_Action item_. Would you work out how many lines below include the word "Alışveriş"? Only that number is wanted.

####################

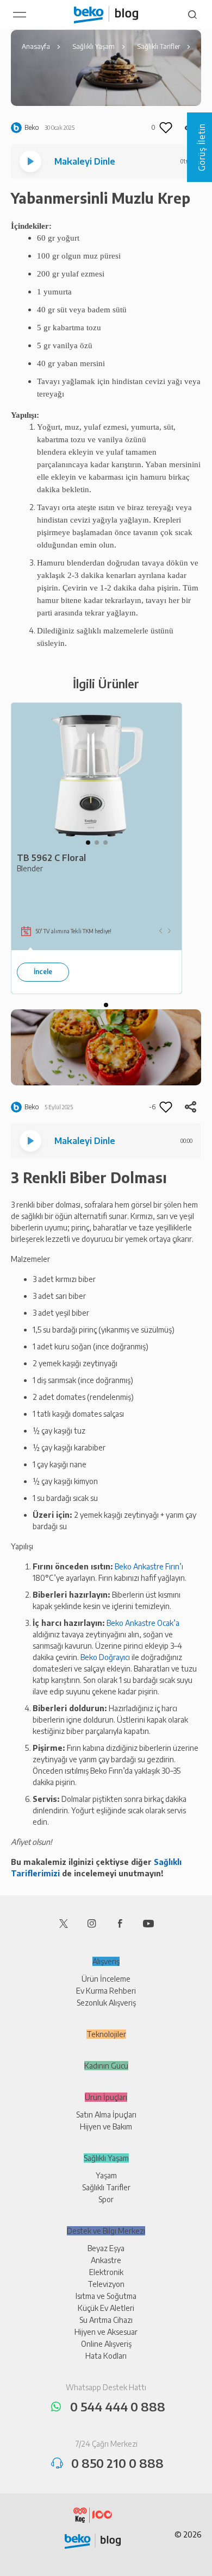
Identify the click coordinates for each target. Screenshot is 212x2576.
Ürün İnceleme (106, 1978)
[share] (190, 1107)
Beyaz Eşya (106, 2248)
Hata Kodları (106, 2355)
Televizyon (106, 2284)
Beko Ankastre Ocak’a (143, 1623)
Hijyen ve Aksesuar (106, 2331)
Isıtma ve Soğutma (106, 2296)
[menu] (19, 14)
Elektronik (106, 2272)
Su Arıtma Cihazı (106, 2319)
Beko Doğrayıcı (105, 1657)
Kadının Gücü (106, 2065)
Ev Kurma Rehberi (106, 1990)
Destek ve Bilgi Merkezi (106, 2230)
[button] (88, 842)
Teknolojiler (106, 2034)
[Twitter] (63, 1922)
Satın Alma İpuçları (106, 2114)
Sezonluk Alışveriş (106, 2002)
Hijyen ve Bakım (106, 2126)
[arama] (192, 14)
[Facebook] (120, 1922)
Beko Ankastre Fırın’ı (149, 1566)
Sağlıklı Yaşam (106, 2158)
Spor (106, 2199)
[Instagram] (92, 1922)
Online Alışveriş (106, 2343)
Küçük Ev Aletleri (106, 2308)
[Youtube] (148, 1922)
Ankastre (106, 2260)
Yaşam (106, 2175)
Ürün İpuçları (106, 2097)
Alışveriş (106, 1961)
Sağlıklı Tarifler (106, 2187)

####################

_Answer to the exercise_. 3